▸ Your assignment
Reproduce the records word for word, from the first line to the line containing "Påsk (933, 1099)".

▸ Collected data
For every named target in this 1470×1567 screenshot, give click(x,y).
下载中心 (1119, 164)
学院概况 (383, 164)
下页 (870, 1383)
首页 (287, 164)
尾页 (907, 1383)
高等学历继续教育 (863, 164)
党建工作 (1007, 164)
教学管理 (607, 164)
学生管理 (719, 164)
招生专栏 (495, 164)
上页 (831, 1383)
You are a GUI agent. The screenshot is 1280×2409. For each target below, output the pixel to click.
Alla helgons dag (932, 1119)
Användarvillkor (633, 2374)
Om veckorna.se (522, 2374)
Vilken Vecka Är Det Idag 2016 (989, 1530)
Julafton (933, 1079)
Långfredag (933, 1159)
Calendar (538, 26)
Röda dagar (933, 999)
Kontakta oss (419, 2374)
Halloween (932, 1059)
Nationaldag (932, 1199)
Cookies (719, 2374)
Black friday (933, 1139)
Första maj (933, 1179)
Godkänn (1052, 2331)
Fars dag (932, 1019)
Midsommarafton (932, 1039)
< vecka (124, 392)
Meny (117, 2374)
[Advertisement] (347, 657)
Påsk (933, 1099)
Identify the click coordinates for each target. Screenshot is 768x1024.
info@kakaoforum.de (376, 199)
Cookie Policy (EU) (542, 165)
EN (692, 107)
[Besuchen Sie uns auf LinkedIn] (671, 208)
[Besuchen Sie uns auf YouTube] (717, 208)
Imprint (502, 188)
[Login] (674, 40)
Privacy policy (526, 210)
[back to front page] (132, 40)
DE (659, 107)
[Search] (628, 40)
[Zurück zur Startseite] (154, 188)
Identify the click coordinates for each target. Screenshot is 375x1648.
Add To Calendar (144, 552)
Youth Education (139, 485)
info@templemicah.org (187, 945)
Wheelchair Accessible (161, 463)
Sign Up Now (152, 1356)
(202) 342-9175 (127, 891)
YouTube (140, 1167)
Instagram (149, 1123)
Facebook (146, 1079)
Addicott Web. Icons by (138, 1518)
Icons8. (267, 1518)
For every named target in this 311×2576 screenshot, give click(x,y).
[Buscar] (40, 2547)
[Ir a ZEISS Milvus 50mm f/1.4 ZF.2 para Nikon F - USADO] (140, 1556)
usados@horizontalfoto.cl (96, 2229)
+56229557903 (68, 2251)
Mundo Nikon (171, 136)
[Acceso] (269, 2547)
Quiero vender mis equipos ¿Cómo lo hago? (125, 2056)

▸ Task result
For every named target in this 1470×1567 screenshot, give click(x,y).
下载中心 (1119, 164)
学院概况 (383, 164)
下页 (870, 1383)
首页 (287, 164)
尾页 (907, 1383)
高等学历继续教育 (863, 164)
党建工作 (1007, 164)
教学管理 (607, 164)
学生管理 (719, 164)
招生专栏 (495, 164)
上页 (831, 1383)
You are a GUI agent. The screenshot is 1280×2409. For each target below, output the pixel to click.
Alla helgons dag (932, 1119)
Användarvillkor (633, 2374)
Om veckorna.se (522, 2374)
Vilken Vecka Är Det Idag 2016 (989, 1530)
Julafton (933, 1079)
Långfredag (933, 1159)
Calendar (538, 26)
Röda dagar (933, 999)
Kontakta oss (419, 2374)
Halloween (932, 1059)
Nationaldag (932, 1199)
Cookies (719, 2374)
Black friday (933, 1139)
Första maj (933, 1179)
Godkänn (1052, 2331)
Fars dag (932, 1019)
Midsommarafton (932, 1039)
< vecka (124, 392)
Meny (117, 2374)
[Advertisement] (347, 657)
Påsk (933, 1099)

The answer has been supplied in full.